Requirements:
Render every line of the material below as a Markdown table with the columns No. and Text, numbering the rows and skipping blank lines. Leave the pictures out.

Task input:
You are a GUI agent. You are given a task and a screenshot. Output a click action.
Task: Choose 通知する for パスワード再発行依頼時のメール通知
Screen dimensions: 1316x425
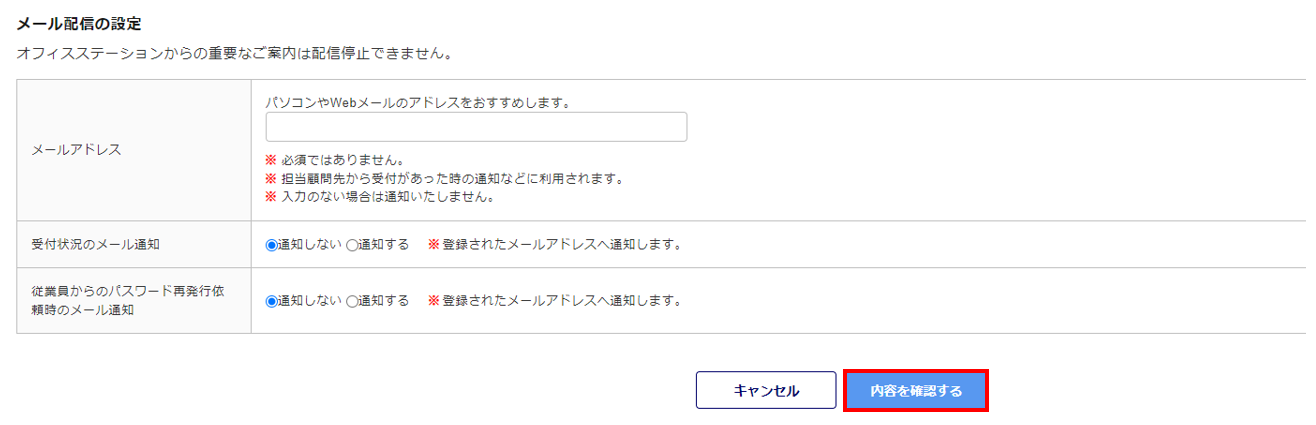point(352,301)
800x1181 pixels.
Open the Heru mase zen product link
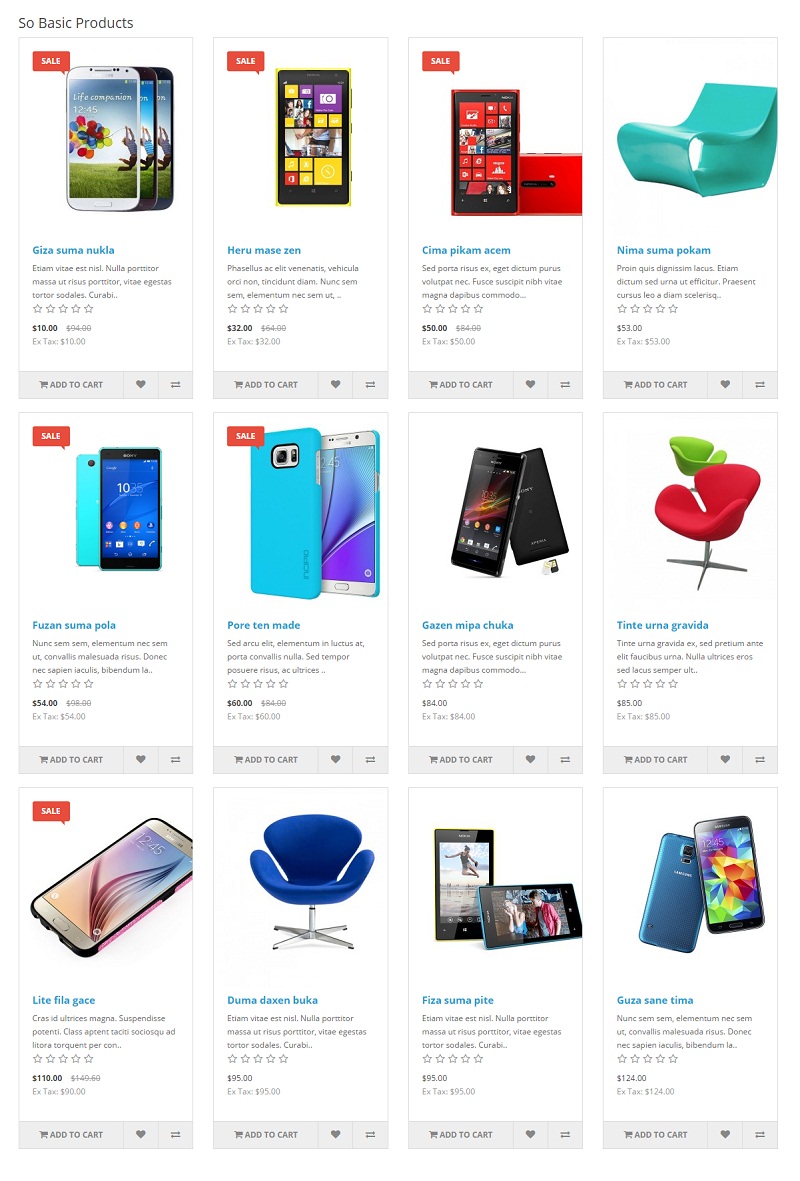[x=264, y=250]
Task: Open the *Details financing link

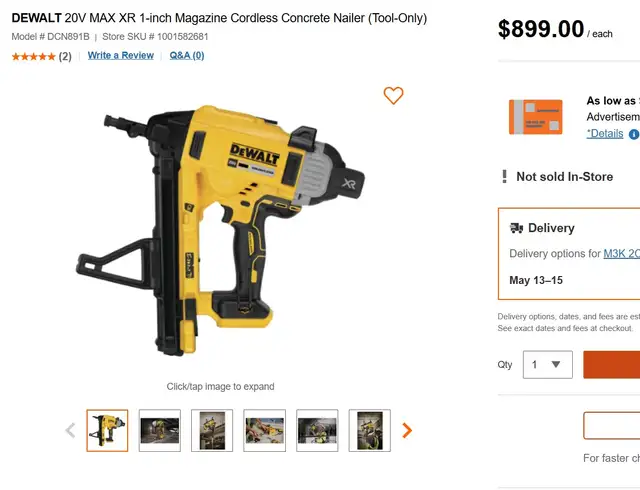Action: pos(605,134)
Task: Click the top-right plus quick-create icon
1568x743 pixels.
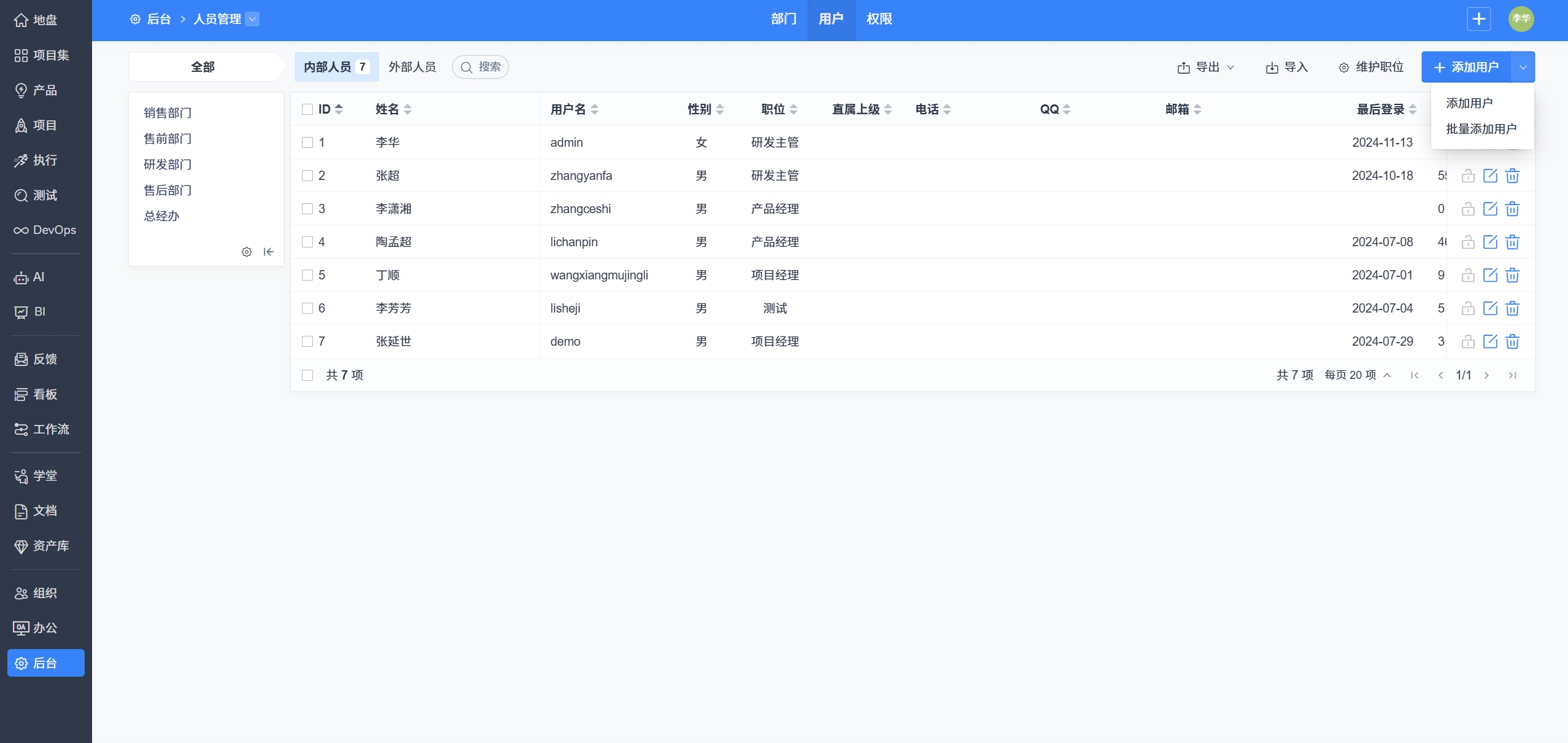Action: coord(1478,19)
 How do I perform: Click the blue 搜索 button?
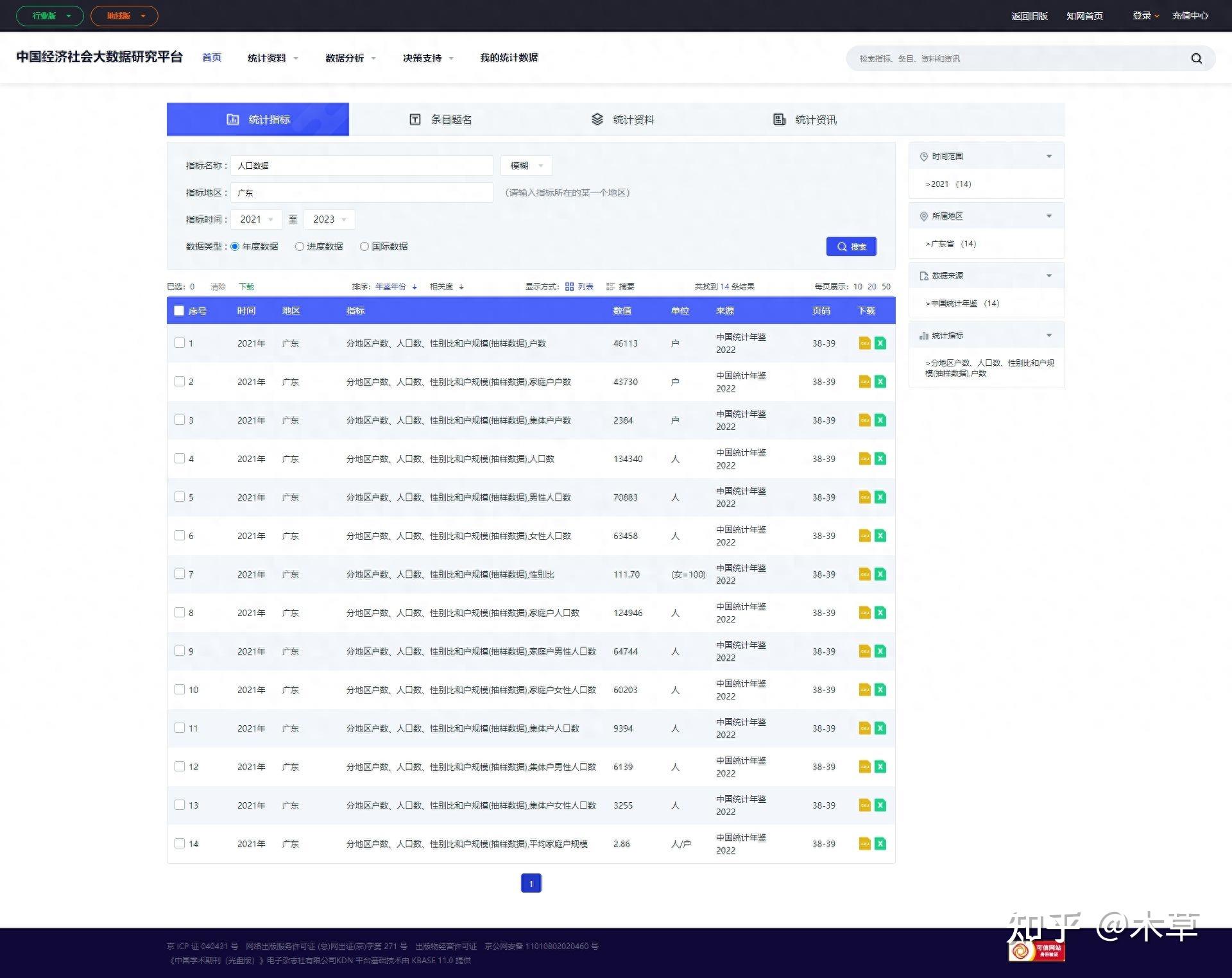point(851,246)
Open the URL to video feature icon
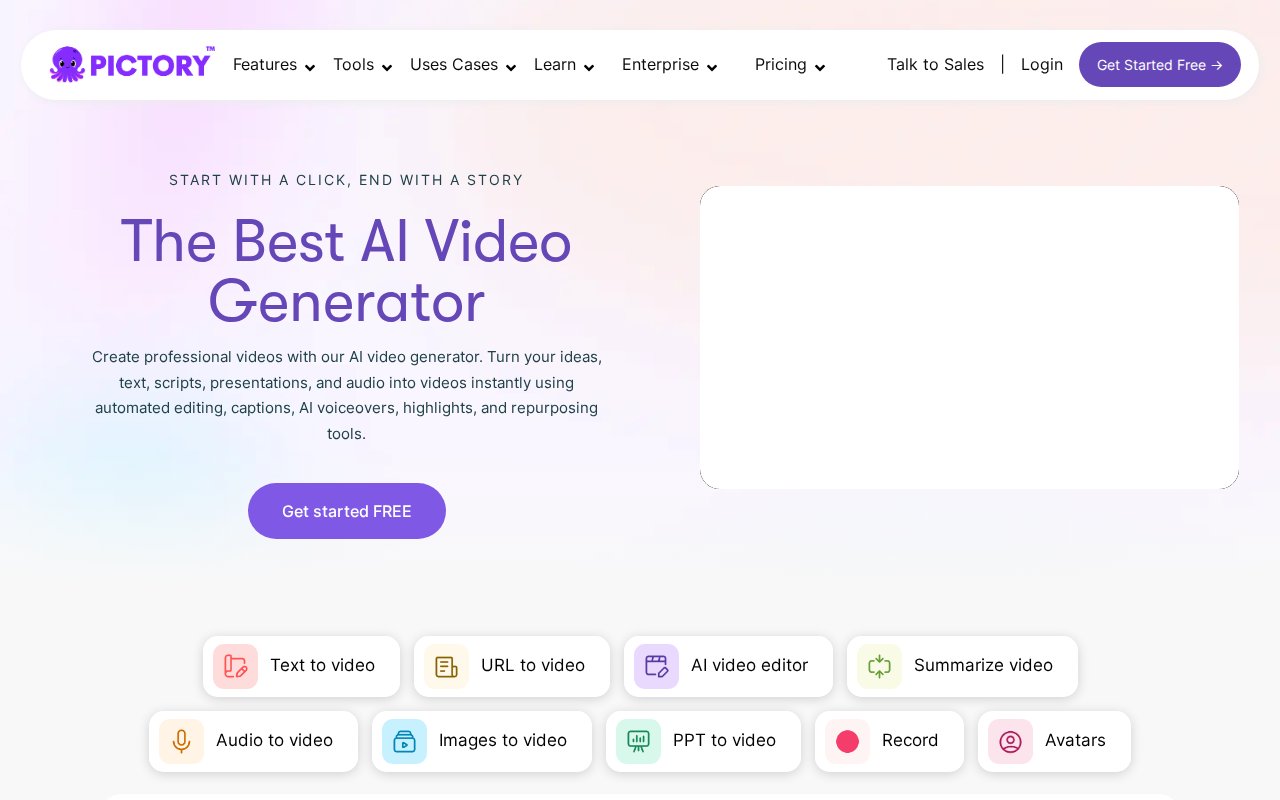 (447, 666)
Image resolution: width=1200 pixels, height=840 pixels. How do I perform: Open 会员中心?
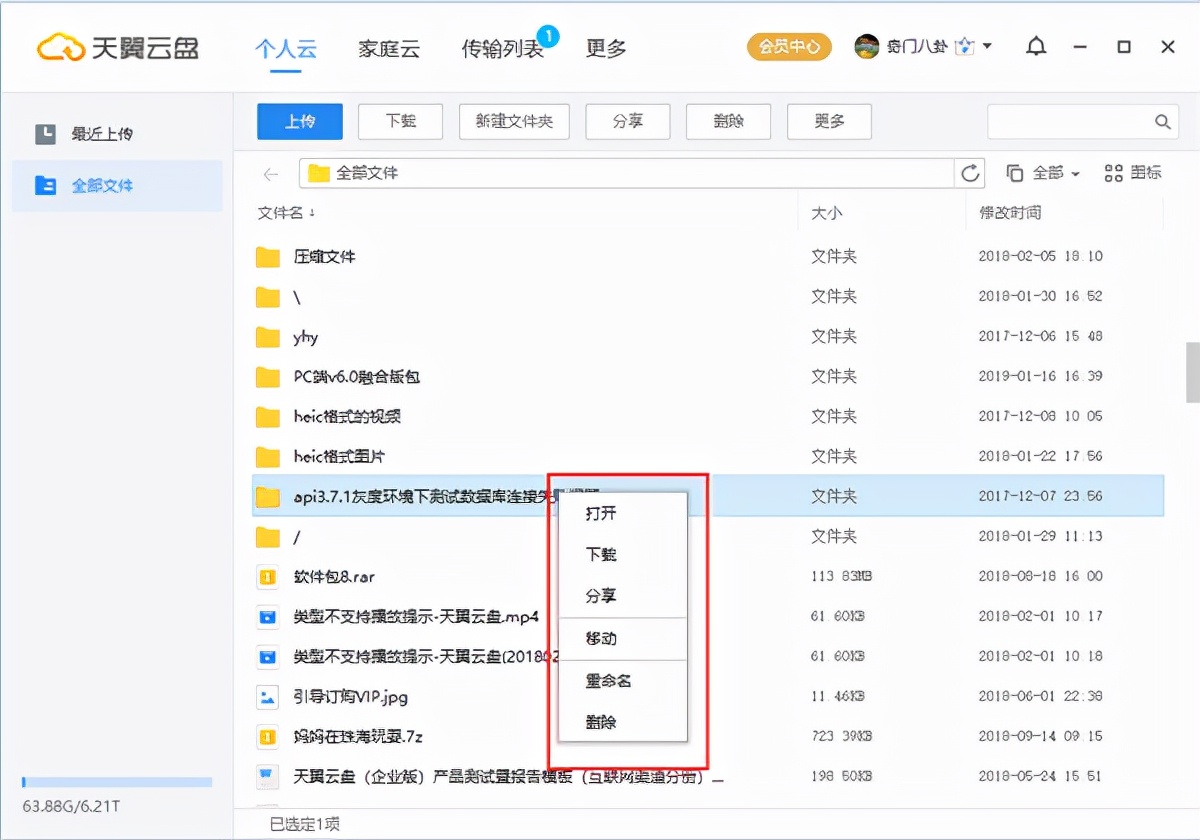click(789, 46)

Solved exercise:
| No. | Text |
|---|---|
| 1 | You are a GUI agent. You are given a task and a screenshot. Output a click action. |
| 2 | Task: Choose 通知する for パスワード再発行依頼時のメール通知 |
| 3 | Screen dimensions: 1316x425 |
| 4 | point(352,301) |
| 5 | 800x1181 pixels. |
| 6 | Open the Heru mase zen product link |
| 7 | [x=264, y=250] |
| 8 | Task: Open the *Details financing link |
| 9 | Action: pos(605,134) |
| 10 | Task: Click the top-right plus quick-create icon |
| 11 | 1568x743 pixels. |
| 12 | Action: coord(1478,19) |
| 13 |  How do I perform: Click the blue 搜索 button? |
| 14 | point(851,246) |
| 15 | Open the URL to video feature icon |
| 16 |  (447, 666) |
| 17 | Image resolution: width=1200 pixels, height=840 pixels. How do I perform: Open 会员中心? |
| 18 | click(789, 46) |